[WORK REQUIRED]
Print all of the entries below word for word, changing nothing.

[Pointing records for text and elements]
○ ○ ○ ○ ○ ○ ○
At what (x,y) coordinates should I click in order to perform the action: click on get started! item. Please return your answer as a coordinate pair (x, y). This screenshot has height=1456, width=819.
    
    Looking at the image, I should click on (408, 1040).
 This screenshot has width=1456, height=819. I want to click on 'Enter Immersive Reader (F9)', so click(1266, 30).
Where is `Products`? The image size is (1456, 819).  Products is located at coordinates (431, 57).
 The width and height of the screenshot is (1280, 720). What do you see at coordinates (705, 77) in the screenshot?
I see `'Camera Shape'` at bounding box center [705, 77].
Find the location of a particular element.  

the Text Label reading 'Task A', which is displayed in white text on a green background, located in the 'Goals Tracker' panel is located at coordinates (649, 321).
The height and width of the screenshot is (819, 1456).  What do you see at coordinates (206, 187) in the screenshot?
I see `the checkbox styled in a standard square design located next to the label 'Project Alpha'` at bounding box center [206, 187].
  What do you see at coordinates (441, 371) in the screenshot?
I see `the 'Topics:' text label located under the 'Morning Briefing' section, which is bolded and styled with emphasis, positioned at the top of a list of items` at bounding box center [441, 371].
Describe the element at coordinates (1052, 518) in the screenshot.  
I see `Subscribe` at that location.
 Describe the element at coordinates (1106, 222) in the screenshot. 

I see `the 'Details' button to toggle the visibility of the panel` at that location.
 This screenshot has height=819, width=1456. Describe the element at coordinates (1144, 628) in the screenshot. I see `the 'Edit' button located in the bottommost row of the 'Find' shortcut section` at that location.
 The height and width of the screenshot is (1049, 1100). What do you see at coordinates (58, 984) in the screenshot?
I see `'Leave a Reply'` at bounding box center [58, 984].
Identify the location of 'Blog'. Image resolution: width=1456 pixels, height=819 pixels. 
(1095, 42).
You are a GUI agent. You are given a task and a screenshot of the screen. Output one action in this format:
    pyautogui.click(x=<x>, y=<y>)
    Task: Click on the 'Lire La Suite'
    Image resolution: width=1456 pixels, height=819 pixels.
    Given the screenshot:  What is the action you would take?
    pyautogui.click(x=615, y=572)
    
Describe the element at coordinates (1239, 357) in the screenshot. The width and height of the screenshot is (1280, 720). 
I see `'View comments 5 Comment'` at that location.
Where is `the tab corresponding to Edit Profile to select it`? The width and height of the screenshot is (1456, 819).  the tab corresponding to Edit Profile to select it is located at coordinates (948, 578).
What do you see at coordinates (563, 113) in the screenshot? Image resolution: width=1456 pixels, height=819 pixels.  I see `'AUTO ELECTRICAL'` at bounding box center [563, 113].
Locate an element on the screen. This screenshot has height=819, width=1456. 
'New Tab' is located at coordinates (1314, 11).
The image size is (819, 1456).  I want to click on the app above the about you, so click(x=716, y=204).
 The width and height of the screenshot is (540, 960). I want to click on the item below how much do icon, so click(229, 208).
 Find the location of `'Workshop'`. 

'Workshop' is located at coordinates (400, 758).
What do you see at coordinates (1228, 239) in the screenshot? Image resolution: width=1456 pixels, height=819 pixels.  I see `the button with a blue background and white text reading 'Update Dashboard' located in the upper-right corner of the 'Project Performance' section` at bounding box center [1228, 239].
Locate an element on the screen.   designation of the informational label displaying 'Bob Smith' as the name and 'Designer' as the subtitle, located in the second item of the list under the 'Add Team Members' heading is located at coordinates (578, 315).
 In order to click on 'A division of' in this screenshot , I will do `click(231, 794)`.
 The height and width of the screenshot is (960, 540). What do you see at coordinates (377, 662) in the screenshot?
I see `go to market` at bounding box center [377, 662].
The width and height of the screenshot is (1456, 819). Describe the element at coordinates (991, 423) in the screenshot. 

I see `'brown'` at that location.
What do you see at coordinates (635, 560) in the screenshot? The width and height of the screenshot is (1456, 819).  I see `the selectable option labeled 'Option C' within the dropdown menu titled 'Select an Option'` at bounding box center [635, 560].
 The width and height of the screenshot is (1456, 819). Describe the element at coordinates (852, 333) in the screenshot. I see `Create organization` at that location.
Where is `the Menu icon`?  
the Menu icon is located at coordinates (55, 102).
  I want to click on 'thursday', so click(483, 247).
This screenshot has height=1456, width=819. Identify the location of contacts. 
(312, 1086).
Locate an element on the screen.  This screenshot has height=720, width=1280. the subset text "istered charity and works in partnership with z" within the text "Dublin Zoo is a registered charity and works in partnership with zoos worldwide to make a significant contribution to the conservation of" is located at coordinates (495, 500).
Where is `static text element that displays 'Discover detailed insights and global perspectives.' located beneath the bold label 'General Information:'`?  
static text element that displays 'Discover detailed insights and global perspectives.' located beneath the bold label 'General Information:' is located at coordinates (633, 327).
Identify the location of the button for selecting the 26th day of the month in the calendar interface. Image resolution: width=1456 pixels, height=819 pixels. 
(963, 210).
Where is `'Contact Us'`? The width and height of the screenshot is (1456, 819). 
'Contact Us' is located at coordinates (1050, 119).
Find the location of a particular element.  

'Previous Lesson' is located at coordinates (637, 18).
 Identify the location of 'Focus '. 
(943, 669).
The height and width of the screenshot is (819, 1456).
○ ○ ○ ○ ○ ○ ○
[ANSWER BELOW]
At what (x,y) coordinates should I click in order to perform the action: click on get started! item. Please return your answer as a coordinate pair (x, y). This screenshot has height=1456, width=819.
    
    Looking at the image, I should click on (408, 1040).
 This screenshot has width=1456, height=819. I want to click on 'Enter Immersive Reader (F9)', so click(1266, 30).
Where is `Products`? The image size is (1456, 819).  Products is located at coordinates (431, 57).
 The width and height of the screenshot is (1280, 720). What do you see at coordinates (705, 77) in the screenshot?
I see `'Camera Shape'` at bounding box center [705, 77].
Find the location of a particular element.  

the Text Label reading 'Task A', which is displayed in white text on a green background, located in the 'Goals Tracker' panel is located at coordinates (649, 321).
The height and width of the screenshot is (819, 1456).  What do you see at coordinates (206, 187) in the screenshot?
I see `the checkbox styled in a standard square design located next to the label 'Project Alpha'` at bounding box center [206, 187].
  What do you see at coordinates (441, 371) in the screenshot?
I see `the 'Topics:' text label located under the 'Morning Briefing' section, which is bolded and styled with emphasis, positioned at the top of a list of items` at bounding box center [441, 371].
Describe the element at coordinates (1052, 518) in the screenshot.  
I see `Subscribe` at that location.
 Describe the element at coordinates (1106, 222) in the screenshot. 

I see `the 'Details' button to toggle the visibility of the panel` at that location.
 This screenshot has height=819, width=1456. Describe the element at coordinates (1144, 628) in the screenshot. I see `the 'Edit' button located in the bottommost row of the 'Find' shortcut section` at that location.
 The height and width of the screenshot is (1049, 1100). What do you see at coordinates (58, 984) in the screenshot?
I see `'Leave a Reply'` at bounding box center [58, 984].
Identify the location of 'Blog'. Image resolution: width=1456 pixels, height=819 pixels. 
(1095, 42).
You are a GUI agent. You are given a task and a screenshot of the screen. Output one action in this format:
    pyautogui.click(x=<x>, y=<y>)
    Task: Click on the 'Lire La Suite'
    Image resolution: width=1456 pixels, height=819 pixels.
    Given the screenshot:  What is the action you would take?
    pyautogui.click(x=615, y=572)
    
Describe the element at coordinates (1239, 357) in the screenshot. The width and height of the screenshot is (1280, 720). 
I see `'View comments 5 Comment'` at that location.
Where is `the tab corresponding to Edit Profile to select it`? The width and height of the screenshot is (1456, 819).  the tab corresponding to Edit Profile to select it is located at coordinates (948, 578).
What do you see at coordinates (563, 113) in the screenshot? Image resolution: width=1456 pixels, height=819 pixels.  I see `'AUTO ELECTRICAL'` at bounding box center [563, 113].
Locate an element on the screen. This screenshot has height=819, width=1456. 
'New Tab' is located at coordinates (1314, 11).
The image size is (819, 1456).  I want to click on the app above the about you, so click(x=716, y=204).
 The width and height of the screenshot is (540, 960). I want to click on the item below how much do icon, so click(229, 208).
 Find the location of `'Workshop'`. 

'Workshop' is located at coordinates (400, 758).
What do you see at coordinates (1228, 239) in the screenshot? Image resolution: width=1456 pixels, height=819 pixels.  I see `the button with a blue background and white text reading 'Update Dashboard' located in the upper-right corner of the 'Project Performance' section` at bounding box center [1228, 239].
Locate an element on the screen.   designation of the informational label displaying 'Bob Smith' as the name and 'Designer' as the subtitle, located in the second item of the list under the 'Add Team Members' heading is located at coordinates (578, 315).
 In order to click on 'A division of' in this screenshot , I will do `click(231, 794)`.
 The height and width of the screenshot is (960, 540). What do you see at coordinates (377, 662) in the screenshot?
I see `go to market` at bounding box center [377, 662].
The width and height of the screenshot is (1456, 819). Describe the element at coordinates (991, 423) in the screenshot. 

I see `'brown'` at that location.
What do you see at coordinates (635, 560) in the screenshot? The width and height of the screenshot is (1456, 819).  I see `the selectable option labeled 'Option C' within the dropdown menu titled 'Select an Option'` at bounding box center [635, 560].
 The width and height of the screenshot is (1456, 819). Describe the element at coordinates (852, 333) in the screenshot. I see `Create organization` at that location.
Where is `the Menu icon`?  
the Menu icon is located at coordinates (55, 102).
  I want to click on 'thursday', so click(483, 247).
This screenshot has height=1456, width=819. Identify the location of contacts. 
(312, 1086).
Locate an element on the screen.  This screenshot has height=720, width=1280. the subset text "istered charity and works in partnership with z" within the text "Dublin Zoo is a registered charity and works in partnership with zoos worldwide to make a significant contribution to the conservation of" is located at coordinates (495, 500).
Where is `static text element that displays 'Discover detailed insights and global perspectives.' located beneath the bold label 'General Information:'`?  
static text element that displays 'Discover detailed insights and global perspectives.' located beneath the bold label 'General Information:' is located at coordinates (633, 327).
Identify the location of the button for selecting the 26th day of the month in the calendar interface. Image resolution: width=1456 pixels, height=819 pixels. 
(963, 210).
Where is `'Contact Us'`? The width and height of the screenshot is (1456, 819). 
'Contact Us' is located at coordinates (1050, 119).
Find the location of a particular element.  

'Previous Lesson' is located at coordinates (637, 18).
 Identify the location of 'Focus '. 
(943, 669).
The height and width of the screenshot is (819, 1456).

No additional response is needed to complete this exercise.